Intelligence Is Not Consciousness

At the risk of repeating myself, to call something intelligent means only that it can adapt to information—recognizing patterns, solving problems, and achieving goals. By that standard, a crow using a stick is intelligent. So is DeepMind, Google’s machine learning algorithm which learned to predict protein foldings. The crow and DeepMind both detect patterns and act accordingly.

Consciousness—the subjective experience of being aware—is something else entirely. Consciousness involves self-reflective awareness, emotion, and a first-person perspective. Humans and crows are conscious, but DeepMind is not. We don’t even fully understand how consciousness arises, much less how to reproduce it in silicon.

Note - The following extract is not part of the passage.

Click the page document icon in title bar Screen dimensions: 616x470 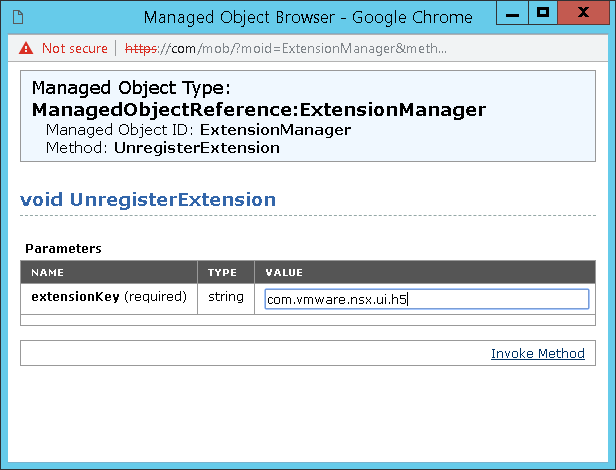pyautogui.click(x=18, y=17)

A large language model like ChatGPT, or a machine learning system like DeepMind, is vastly intelligent in a narrow sense—able to analyze and predict patterns—but there’s no evidence that they feel, perceive, or desire anything.

Language Is Not Thought

Language can be dazzlingly deceptive. Humans evolved to interpret articulate speech as a signal of mind behind the words. That’s why chatbots feel uncannily alive. Yet linguistic fluency is not the same thing as thought. It’s an output, not necessarily a window into awareness.

As Bender and many others have observed, LLMs predict what words are likely to follow others based on statistical regularities in vast text corpora. But the very same regularities are what make human conversation intelligible in the first place. Human thought is embodied and emotional; our words are tethered to experience. Machines’ words are tethered to probability.

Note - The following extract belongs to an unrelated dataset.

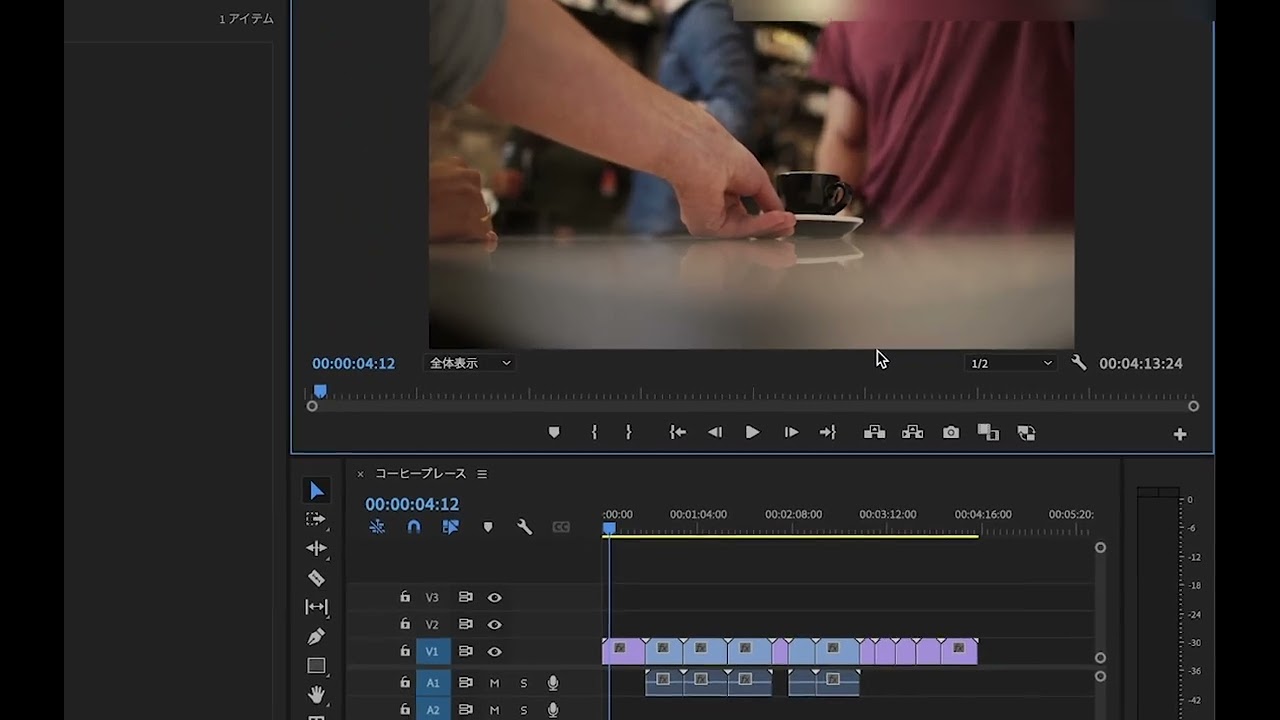Mute audio track A1
Viewport: 1280px width, 720px height.
click(494, 683)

So, yes—AI can “speak,” but that doesn’t necessarily mean it “thinks.” Still, language generation is a genuine cognitive achievement of sorts—a product of pattern-recognizing intelligence so refined that it can fool our empathy reflex.

Consciousness Without Language

To see further how distinct these categories are, consider consciousness without language. Animals experience it all the time. A cat or dog may feel love, fear, or jealousy, yet cannot articulate those feelings. Infants do too, before they learn to speak.

Consciousness can exist without words, and words can exist without consciousness. That’s why equating fluency with awareness is a mistake. The mystery of consciousness lies not in syntax, but in sentience.

Putting It All Together

When we keep the three categories straight, many debates about AI become easier to navigate:

  • Artificial intelligence really is intelligence: these systems learn from data and adapt their outputs. With due respect to David Gerrold, calling it intelligence is not a misnomer.
  • Artificial consciousness does not currently exist, and making artificial intelligence more intelligent does not guarantee that consciousness will emerge.
  • Artificial language ability can far exceed human performance without necessarily involving intelligence or consciousness at all.

This last point is the one that seems to unsettle writers and artists the most: a system can outperform humans in language use—generating coherent text, summarizing ideas, producing stylistic variations—without understanding anything it says.

That doesn’t make AI “fake.” It makes it different.

As Gerrold notes, every new tool—from oil paint to typewriters to Photoshop—forces artists to renegotiate what counts as legitimate creativity. AI is just the next chapter. The danger isn’t that AI will become conscious and replace us. The danger is that we will misunderstand what it is, what it isn’t, and what we want from the technologies we create.

Sorting out the distinctions between intelligence, consciousness, and language won’t solve every ethical dilemma. But it does give us a clearer vocabulary to describe where we are—and where we’re heading.